BRIEF 1:
Reproduce the Baytex financial notes word for word, starting at "2. BASIS OF" and running up to and including "December 31, 2019.".
BRIEF 2:
Using the Baytex financial notes, answer each question on its own line:
(a) On which stock exchanges are the Company's common shares traded?
(b) In what units are the tabular amounts given, apart from per common share amounts?
(c) For what year-end should the annual consolidated financial statements be read along with these?

TEXT BLOCK:
Notes to the Condensed Consolidated Interim Financial Statements
For the periods ended March 31, 2020 and 2019
(all tabular amounts in thousands of Canadian dollars, except per common share amounts) (unaudited)
1. REPORTING ENTITY
Baytex Energy Corp. (the “Company” or “Baytex”) is an oil and gas corporation engaged in the acquisition, development and production of oil and natural gas in the Western Canadian Sedimentary Basin and the United States. The Company’s common shares are traded on the Toronto Stock Exchange and the New York Stock Exchange under the symbol BTE. The Company’s head and principal office is located at 2800, 520 — 3rd Avenue S.W., Calgary, Alberta, T2P 0R3, and its registered office is located at 2400, 525 — 8th Avenue S.W., Calgary, Alberta, T2P 1G1.
2. BASIS OF PRESENTATION
The condensed consolidated interim financial statements (“consolidated financial statements”) have been prepared in accordance with International Accounting Standards 34, Interim Financial Reporting, under International Financial Reporting Standards (“IFRS”) as issued by the International Accounting Standards Board (the “IASB”). These consolidated financial statements do not include all the necessary annual disclosures as prescribed by IFRS and should be read in conjunction with the annual consolidated financial statements as at and for the year ended December 31, 2019.

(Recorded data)

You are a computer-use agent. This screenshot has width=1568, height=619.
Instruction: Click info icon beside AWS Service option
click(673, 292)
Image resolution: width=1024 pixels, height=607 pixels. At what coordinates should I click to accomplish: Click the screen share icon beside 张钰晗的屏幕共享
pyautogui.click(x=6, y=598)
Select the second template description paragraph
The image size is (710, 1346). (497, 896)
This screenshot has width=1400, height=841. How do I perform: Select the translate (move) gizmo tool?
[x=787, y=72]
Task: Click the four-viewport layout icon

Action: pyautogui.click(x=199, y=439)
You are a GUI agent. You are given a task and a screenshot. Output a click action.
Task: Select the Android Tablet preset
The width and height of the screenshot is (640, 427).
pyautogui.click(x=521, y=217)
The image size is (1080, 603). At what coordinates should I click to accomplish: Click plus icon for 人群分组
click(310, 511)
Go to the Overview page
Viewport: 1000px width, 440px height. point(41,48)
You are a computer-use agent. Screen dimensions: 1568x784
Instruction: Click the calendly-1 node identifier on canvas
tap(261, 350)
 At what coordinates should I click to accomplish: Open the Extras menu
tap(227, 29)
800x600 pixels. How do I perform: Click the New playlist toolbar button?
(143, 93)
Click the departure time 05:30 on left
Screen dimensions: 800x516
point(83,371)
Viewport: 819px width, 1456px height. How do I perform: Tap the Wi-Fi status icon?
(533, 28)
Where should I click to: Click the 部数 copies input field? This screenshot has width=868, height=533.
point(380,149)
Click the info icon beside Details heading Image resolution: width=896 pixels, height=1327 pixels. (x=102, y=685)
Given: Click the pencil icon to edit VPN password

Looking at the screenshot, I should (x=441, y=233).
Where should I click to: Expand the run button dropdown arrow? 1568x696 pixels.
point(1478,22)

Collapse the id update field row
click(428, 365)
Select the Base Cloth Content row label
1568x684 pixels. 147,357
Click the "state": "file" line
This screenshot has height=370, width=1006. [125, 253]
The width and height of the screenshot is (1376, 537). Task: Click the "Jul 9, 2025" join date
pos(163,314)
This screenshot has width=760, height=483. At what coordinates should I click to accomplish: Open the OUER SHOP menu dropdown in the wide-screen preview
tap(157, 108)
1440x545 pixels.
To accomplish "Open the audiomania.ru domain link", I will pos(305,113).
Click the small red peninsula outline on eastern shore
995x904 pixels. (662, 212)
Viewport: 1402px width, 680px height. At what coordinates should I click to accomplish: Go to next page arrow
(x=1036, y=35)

COMPLETE RESPONSE 1:
2. BASIS OF PRESENTATION
The condensed consolidated interim financial statements (“consolidated financial statements”) have been prepared in accordance with International Accounting Standards 34, Interim Financial Reporting, under International Financial Reporting Standards (“IFRS”) as issued by the International Accounting Standards Board (the “IASB”). These consolidated financial statements do not include all the necessary annual disclosures as prescribed by IFRS and should be read in conjunction with the annual consolidated financial statements as at and for the year ended December 31, 2019.

COMPLETE RESPONSE 2:
(a) The Toronto Stock Exchange and the New York Stock Exchange
(b) Thousands of Canadian dollars
(c) December 31, 2019